Institute for Research in Immunology and Cancer, Université de Montréal, P.O. Box 6128, Station, Centre-ville, Montréal, Québec, Canada H3C 3J7.
Department of Chemistry, Université de Montréal, P.O. Box 6128, Station, Centre-ville, Montréal, Québec, Canada H3C 3J7.
Nat Commun. 2017 Jan 18;8:14109. doi: 10.1038/ncomms14109.

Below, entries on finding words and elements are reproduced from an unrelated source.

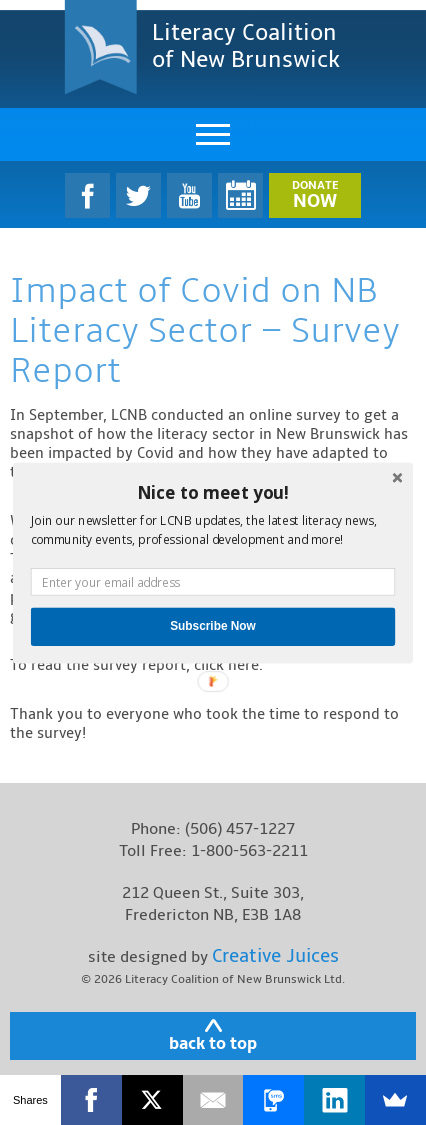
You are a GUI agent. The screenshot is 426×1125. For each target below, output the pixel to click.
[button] (213, 492)
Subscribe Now (213, 626)
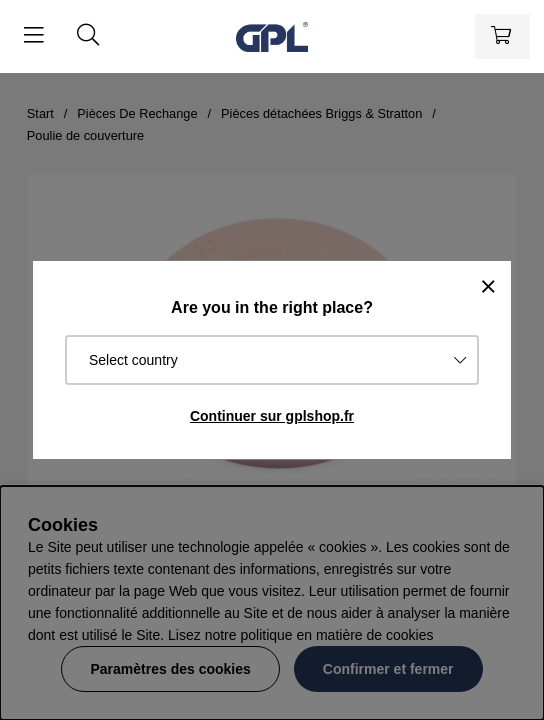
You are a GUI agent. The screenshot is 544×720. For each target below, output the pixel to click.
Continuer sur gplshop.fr (272, 416)
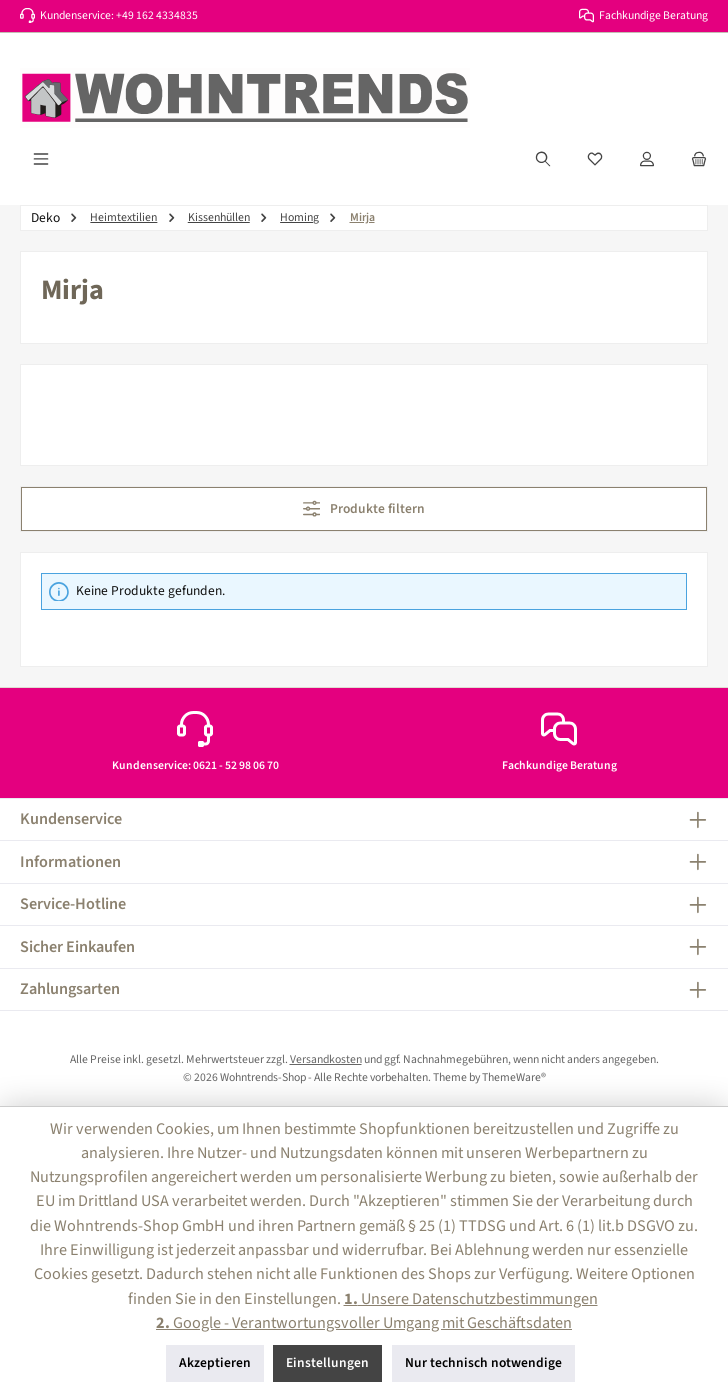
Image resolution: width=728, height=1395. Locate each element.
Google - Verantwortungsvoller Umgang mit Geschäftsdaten (364, 1322)
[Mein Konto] (647, 159)
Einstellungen (327, 1362)
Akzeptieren (215, 1362)
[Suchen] (543, 159)
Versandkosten (326, 1059)
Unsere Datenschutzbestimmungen (471, 1298)
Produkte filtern (364, 508)
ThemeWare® (514, 1077)
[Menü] (41, 159)
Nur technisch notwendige (483, 1362)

Crosstalk between the SUMO and ubiquitin pathways has recently been reported. However, no approach currently exists to determine the interrelationship between these modifications. Here, we report an optimized immunoaffinity method that permits the study of both protein ubiquitylation and SUMOylation from a single sample. This method enables the unprecedented identification of 10,388 SUMO sites in HEK293 cells. The sequential use of SUMO and ubiquitin remnant immunoaffinity purification facilitates the dynamic profiling of SUMOylated and ubiquitylated proteins in HEK293 cells treated with the proteasome inhibitor MG132. Quantitative proteomic analyses reveals crosstalk between substrates that control protein degradation, and highlights co-regulation of SUMOylation and ubiquitylation levels on deubiquitinase enzymes and the SUMOylation of proteasome subunits. The SUMOylation of the proteasome affects its recruitment to promyelocytic leukemia protein (PML) nuclear bodies, and PML lacking the SUMO interacting motif fails to colocalize with SUMOylated proteasome further demonstrating that this motif is required for PML catabolism.
SUMO 和泛素途径之间的串扰最近有报道。然而,目前还没有方法可以确定这些修饰之间的相互关系。在这里,我们报告了一种优化的免疫亲和方法,允许从单个样品中研究蛋白质的泛素化和 SUMO 化。该方法能够以前所未有的方式鉴定出 HEK293 细胞中的 10388 个 SUMO 位点。SUMO 和泛素残基免疫亲和纯化的顺序使用,促进了在蛋白酶体抑制剂 MG132 处理的 HEK293 细胞中 SUMO 化和泛素化蛋白质的动态分析。定量蛋白质组学分析揭示了控制蛋白质降解的底物之间的串扰,并强调了去泛素化酶上 SUMO 化和泛素化水平的共同调节以及蛋白酶体亚基的 SUMO 化。蛋白酶体的 SUMO 化影响其向早幼粒细胞白血病蛋白(PML)核体的募集,并且缺乏 SUMO 相互作用基序的 PML 不能与 SUMO 化的蛋白酶体共定位,进一步证明该基序是 PML 代谢所必需的。